N° 1004 | Le 3 février 2011 | Jacques Trémintin | Critiques de livres (accès libre)

Il a détruit la police de proximité

Jean-Pierre Havrin


éd. Jean-Claude Gawsewitch, 2010 (251 p. ; 18,90 €) | Commander ce livre

Thème : Banlieue

C’est un itinéraire peu commun que celui de Jean-Pierre Havrin. En 35 ans de carrière dans la police, il a franchi tous les échelons : inspecteur, commissaire, contrôleur général et conseiller auprès de Jean-Pierre Chevènement, alors ministre de l’Intérieur, sans oublier le poste de secrétaire général du syndicat des commissaires. Il aurait pu finir comme directeur central ou comme préfet. Mais le terrain lui manque. En 1999, il demande à être affecté comme directeur départemental de la sécurité de la Haute-Garonne. Régression dans sa carrière, lui fait-on remarquer.

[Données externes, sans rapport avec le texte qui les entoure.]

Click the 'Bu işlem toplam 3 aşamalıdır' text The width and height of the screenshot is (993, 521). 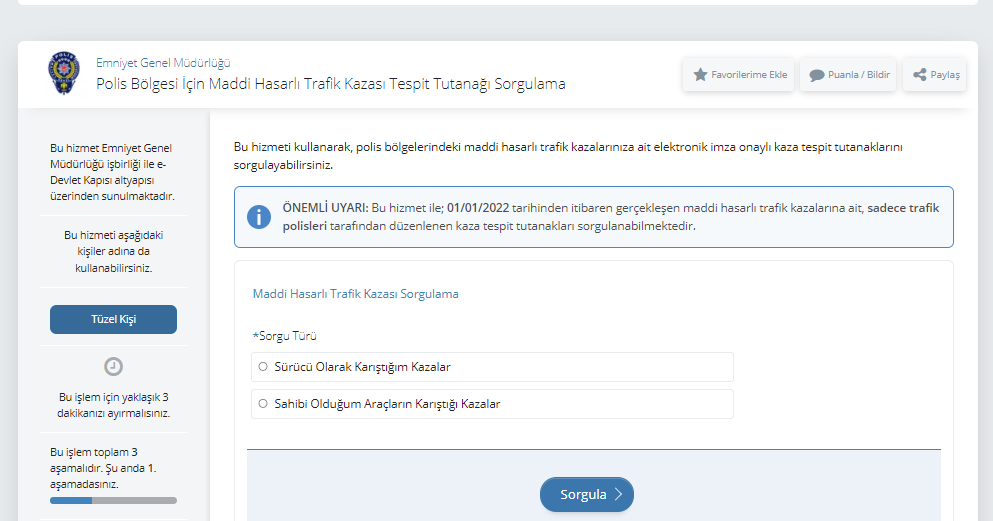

Peu lui importe. Ce qui lui tient à cœur, c’est d’appliquer le concept qu’il a contribué à créer : la police de proximité. Il s’est bien rendu compte qu’il ne suffit pas de lancer un projet, aussi ambitieux soit-il. Encore faut-il réussir à faire suivre les échelons intermédiaires. Il n’y a jamais d’opposition frontale. Juste une puissante force d’inertie qui freine.

Jean-Pierre Havrin décide de faire du quartier sensible du Mirail, à Toulouse, un laboratoire. Un adolescent de dix-sept ans vient d’être tué par un policier. La situation est tendue. Justement, c’est le bon moment. Pendant quatre ans, il développe donc cette idée d’affecter des fonctionnaires de police sur un quartier. Il n’est pas question que ces effectifs servent de variable d’ajustement en fonction des besoins de maintien de l’ordre, comme cela a été le cas avec les îlotiers.

Ce doit être les mêmes policiers qui restent sur place, apprenant à connaître les habitants, les jeunes, leurs parents et se faisant connaître d’eux. Cette implantation répond à une approche sur le long terme : être proche de la population et ancré sur un territoire ; comprendre, écouter, aider pour ne pas seulement punir, mais aussi prévenir ; structurer une police non pas d’ordre mais au service des citoyens.

Quatre ans de lent et patient travail qui permet de commencer à pacifier le quartier. Et puis, voila Sarkozy qui surgit, le 3 février 2003. Il n’est encore que ministre de l’Intérieur. Mais il gesticule déjà beaucoup, lançant des solutions simplistes et des effets d’annonce qu’il croit médiatiquement payants. Affirmant que la police « n’est pas là pour organiser des matchs de rugby », il pose la force et la répression comme seule solution, déniant toute légitimité à la proximité.

L’heure est aux démonstrations spectaculaires qui font beaucoup de bruit, sans rien résoudre. Depuis, on est passé de 78 % à 49 % de la population faisant confiance à sa police. En 2008, Jean-Pierre Havrin devient adjoint au maire de Toulouse, chargé de la prévention et de la sécurité. Il réorganise, avec succès, le concept de proximité à la police municipale.